SELECTED EXCERPT -
----
Unless you’ve been living under a rock for the last five years, you have likely heard about neural networks. Despite the confusion about them being inspired by the human brain, and certainly overhyped about in certain areas, neural networks have inspired a vast amount of research and have created a new field of artificial intelligence called deep learning.
Advantages of Neural Networks
There are numerous advantages to neural networks. As will be described below, reasons that one may choose a neural network over another type of machine learning algorithm might include the ability to add arbitrarily many hidden layers or ease of implementation combined with GPU acceleration.
A huge advantage of neural networks is that non-linearity is introduced to the network through the activation function. Typically, the activation function will be a sigmoidal function which smushes the input to the function to a range between 0 and 1. If non-linearity was not introduced, the model would simply be fitting straight lines (albeit in many dimensions) through the data.
Neural networks can have numerous layers stacked on top of each other. This allows learning of patterns that are deep. Hence the reason why the field of deep learning was spawned after the creation of deep neural networks. Since an endless number of layers can be added, neural networks are great candidates to deal with the ever-increasing amount of data that our world generates. With an estimated 163 zettabytes of data present in the world in the year 2025, models are needed that can scale seamlessly.
This is one of the real advantages to neural networks is that model performance increases as availability of data to the model increases.
Additionally, the accuracy increases greatly with neural networks as more data is fed to the model as shown in the diagram below:
Number of applications
The number of applications that are available to neural networks is immense. Already, they are being used in just about every field. There are examples of a convolutional neural network performing better than trained dermatologists in identifying skin cancers.
Neural networks perform extremely well in natural language processing tasks such as sentiment analysis of Amazon reviews where an accuracy of over 97% was achieved in classifying positive or negative reviews.
There are many more applications that could be discussed where neural networks are changing the landscape, but there is not nearly enough space on the page.
One of the main ways that neural networks are arguably the best all-around model to try and apply to huge, complex datasets is the fact that they can implemented extremely easy. With an abundance of libraries such as PyTorch and Keras, creating a neural network is a breeze. Another huge advantage of implementing neural networks is the GPU acceleration that has been built in with most of these libraries. Accelerating tensor computation on a GPU can speed up training up to 50x compared to CPU computations.
Implementation in Keras is as simple as 21 lines of code (this includes comments) as demonstrated by Machine Learning Mastery:
Similarly, creating a neural network in PyTorch is easy too as shown in this example from the PyTorch documentation:
Even though there are many advantages to neural networks, no model is perfect. There are certainly disadvantages to these types of models.
----
EXTRACTED DATA -
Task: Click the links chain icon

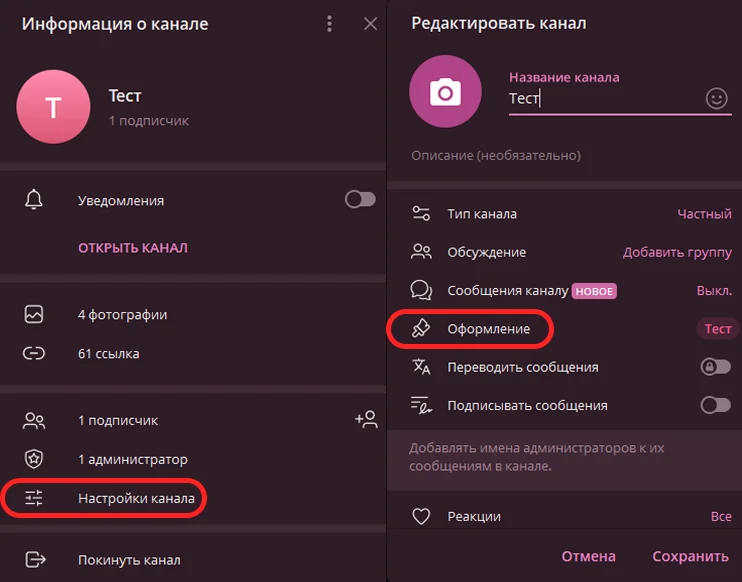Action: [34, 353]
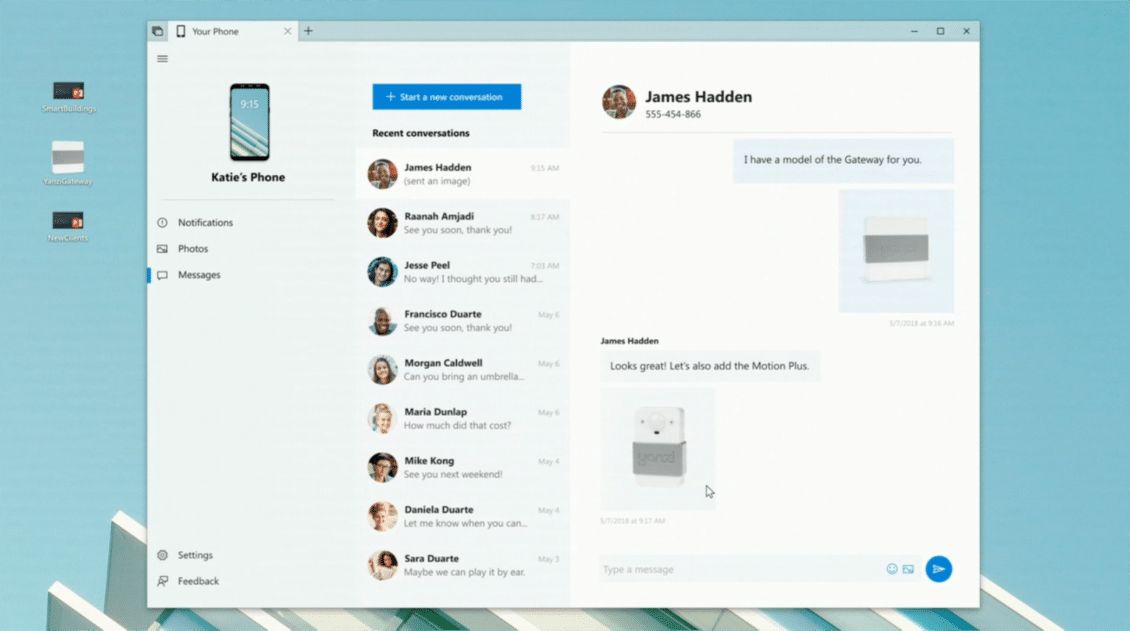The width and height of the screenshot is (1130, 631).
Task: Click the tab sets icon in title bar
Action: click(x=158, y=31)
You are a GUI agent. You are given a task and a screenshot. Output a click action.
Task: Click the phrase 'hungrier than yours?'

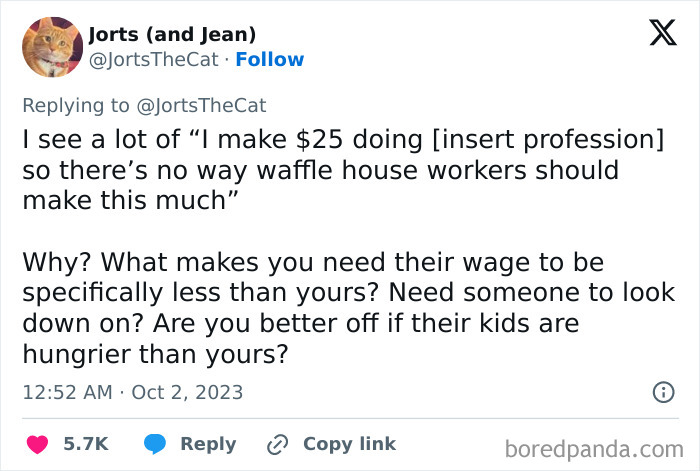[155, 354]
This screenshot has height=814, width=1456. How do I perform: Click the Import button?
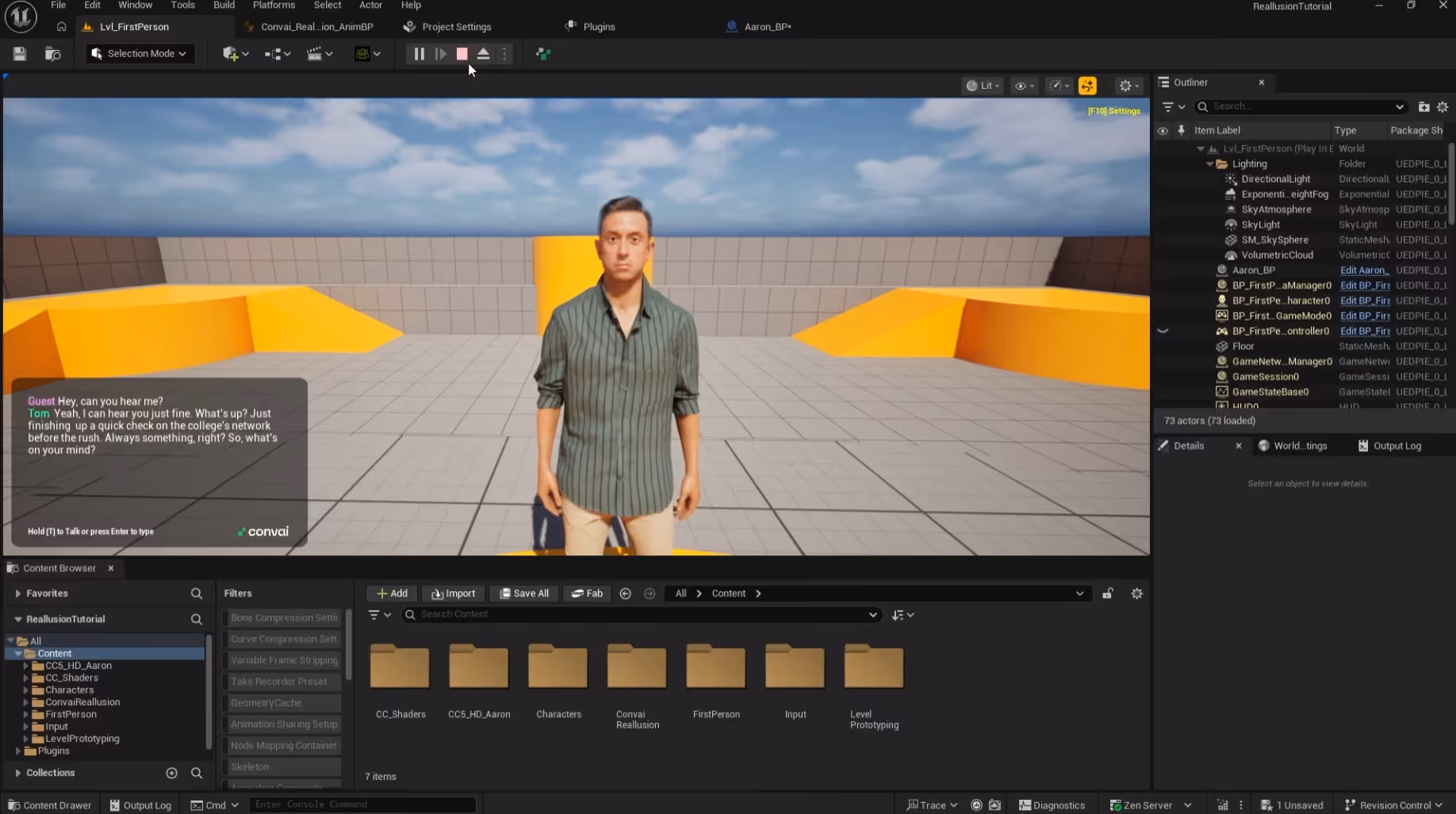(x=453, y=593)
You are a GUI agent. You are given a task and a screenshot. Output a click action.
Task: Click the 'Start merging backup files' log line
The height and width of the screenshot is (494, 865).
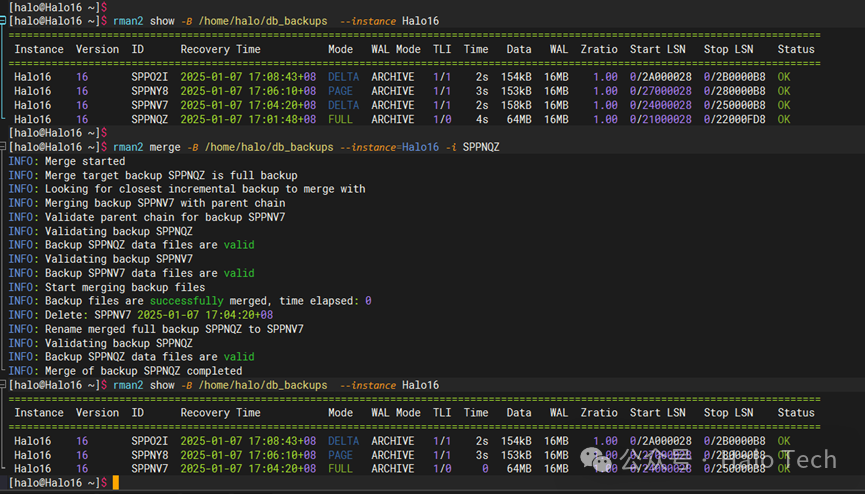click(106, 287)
----
EXPLORE THE MATERIAL -
• A. Return everything in the passage on neural networks from "This is one" down to "identifying skin cancers.".
• B. List every number that the passage on neural networks writes in digits, in the order in which they appear.
• C. Translate this sentence from the passage on neural networks into Spanish: "Neural networks can have numerous layers stacked on top of each other."
Rely solely on the passage on neural networks when responding.

YOUR RESPONSES -
• A.
This is one of the real advantages to neural networks is that model performance increases as availability of data to the model increases.
Additionally, the accuracy increases greatly with neural networks as more data is fed to the model as shown in the diagram below:
Number of applications
The number of applications that are available to neural networks is immense. Already, they are being used in just about every field. There are examples of a convolutional neural network performing better than trained dermatologists in identifying skin cancers.

• B. 0, 1, 163, 2025, 97, 50, 21

• C. Las redes neuronales pueden tener numerosas capas apiladas unas sobre otras.